The confederate or rebel flags is incorrectly known as the “Stars and Bars”. The original “Stars and Bars” was the first national flag of the Confederacy, and its design was entirely different. Major enthusiasts of Dixie flags still claim that it is a symbol of Southern ancestry and heritage. To them, it also represents a distinction between Southern cultural traditions from that of other US states.
But rebel flags as we know it today were not originally intended to be a symbol. Rather, its creators (confederate army commanders in Virginia) wanted a distinct emblem that would serve as an alternative to the first national emblem of the confederacy (Stars and Bars).
The confederate flag has a rich and interesting history. It went through three major historical stages in which a lot of changes were made both to its design and use especially in the last two stages.
Between 1860 and1861, about 11 southern states US states seceded. and formed the Confederacy. This triggered the American Civil War. By the year 1861, the Confederacy decided on adopting its first national. This would be the first out of three confederate that were subsequently developed. This first was called the Stars & Bars. It had a blue canton and white colored stars. It was similar to that of the US and this is one of the main reasons for its unpopularity among confederates back then
An alternative design was suggested to Congress. This one was red colored with 2 thick diagonal lines (blue colored) and 3 stars.13 white stars were symbolically representing 11 states that seceded from the rest including Missouri and Kentucky. This design was what became the more popularized form of the confederate flag that we know today. Click here for an historical perspective to the past of the embattled confederate flag.
Notable historical changes
First confederate flag was adopted on the 4th of March, 1861 and November 28, 1861. The march edition was the first. It had 7 stars while the November edition was the final one with 13 stars. It was called “Stars & Bars” and used as the official emblem for a while. It was designed by Nicola Marschall a German artist. The design consisted of:
- Three (horizontal) alternating stripes of red & white with of equal height,
- A blue colored square that was two-third of flag’s height that served as Its canton.
- Inside this canton were 13 equal sizes of white stars (each with 5 points), arranged to form a circle which pointed outwards.
This flag was two years before it was redesigned. The major reason for the redesign was the fact that it confused Soldiers on both sides of the war due to the similarities between the Confederate’s “Stars and Bars” with the Union’s “Stars and Stripes,”. This did not go down well with majority of the Confederate Congress hence, they requested a “more Confederate” flag.
The second Confederate national flag: Was adopted on the 1st of May in the year 1863. It was named “Stainless Banner” and was also known by some people as “Stonewall Jackson”. this is because even before it was flown in any battle, it was used to cover Stonewall Jackson’s coffin during his funeral hence, the name. The design was made up of:
- a rectangle. white, with a width that was twice its height
- the canton had a red-colored quadlateral
- within the canton was a blue saltire which had a white outline
- 13 five pointed stars, all white and of equal size
This design came into use as the Naval Ensign for the confederate between 1863 and 1865.

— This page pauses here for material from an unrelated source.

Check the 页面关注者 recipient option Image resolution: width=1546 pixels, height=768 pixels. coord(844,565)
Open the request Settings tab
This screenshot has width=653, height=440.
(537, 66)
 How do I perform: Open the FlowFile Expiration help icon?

The third national flag: was adopted in March, 1865 and was designed by Arthur L. Rogers. It had the name “The Blood-Stained Banner” and its design consisted of:
- A rectangle, white colored and with a width that is 1.5 times its height
- There was a red vertical stripe on the far right side of the rectangle
- Within the canton was a red-colored quadilatral and a blue saltire with a white outline
- Inside the saltire were 13 stars, white and all of equal size with 5 outwards points
Although this third one wasn’t widely adopted or used since the war was already approaching its end. It was still reported in the Richmond Newspaper of December 1865.Visit http://www.loeser.us/flags/civil.html to learn more about various American flags in history.

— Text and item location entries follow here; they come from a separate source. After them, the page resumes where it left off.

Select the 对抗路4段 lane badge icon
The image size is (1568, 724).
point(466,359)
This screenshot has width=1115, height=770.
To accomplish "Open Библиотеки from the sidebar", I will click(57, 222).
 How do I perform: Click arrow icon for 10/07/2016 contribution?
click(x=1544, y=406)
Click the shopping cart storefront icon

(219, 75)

Other official and unofficial versions of the flag were also designed in subsequent years. While the Civil War ended in 1865, the confederate flag still gained widespread use and has been associated with various political and even non-political movement. Hence, it has taken on new meanings to various people due to its newly found uses. Despite all controversies surrounding past and present uses, the confederate flag remains a significant part of American history.